◆ What is needed:
Give the number of lines in the records below that contain the word "click". State only that number.

◆ Data excerpts:

-=-=-

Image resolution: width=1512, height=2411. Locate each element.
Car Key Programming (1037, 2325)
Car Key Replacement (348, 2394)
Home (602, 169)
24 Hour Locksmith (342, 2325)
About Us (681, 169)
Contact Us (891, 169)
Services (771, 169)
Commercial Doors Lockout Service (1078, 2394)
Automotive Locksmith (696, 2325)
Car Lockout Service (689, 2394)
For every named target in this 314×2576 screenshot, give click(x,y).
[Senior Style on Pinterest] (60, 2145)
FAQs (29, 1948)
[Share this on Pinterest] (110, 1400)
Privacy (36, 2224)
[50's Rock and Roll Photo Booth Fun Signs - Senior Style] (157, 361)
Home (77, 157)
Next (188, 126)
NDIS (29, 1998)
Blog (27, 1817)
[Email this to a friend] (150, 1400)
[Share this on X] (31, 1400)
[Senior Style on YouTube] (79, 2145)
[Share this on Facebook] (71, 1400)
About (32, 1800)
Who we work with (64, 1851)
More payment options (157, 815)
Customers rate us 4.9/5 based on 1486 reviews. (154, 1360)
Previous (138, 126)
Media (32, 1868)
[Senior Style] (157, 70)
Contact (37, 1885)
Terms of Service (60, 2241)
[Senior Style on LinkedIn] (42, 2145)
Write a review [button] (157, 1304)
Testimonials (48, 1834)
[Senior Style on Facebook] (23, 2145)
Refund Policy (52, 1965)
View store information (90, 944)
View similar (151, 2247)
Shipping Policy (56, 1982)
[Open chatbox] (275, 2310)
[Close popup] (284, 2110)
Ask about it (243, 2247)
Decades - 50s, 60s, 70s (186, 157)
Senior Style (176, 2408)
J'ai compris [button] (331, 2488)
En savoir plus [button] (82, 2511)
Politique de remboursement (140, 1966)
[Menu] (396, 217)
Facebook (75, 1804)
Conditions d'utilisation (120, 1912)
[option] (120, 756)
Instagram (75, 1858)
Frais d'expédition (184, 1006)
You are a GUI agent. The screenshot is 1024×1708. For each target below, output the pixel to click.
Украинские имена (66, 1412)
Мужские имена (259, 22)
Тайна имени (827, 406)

-=-=-

◆ Solution to the problem:
2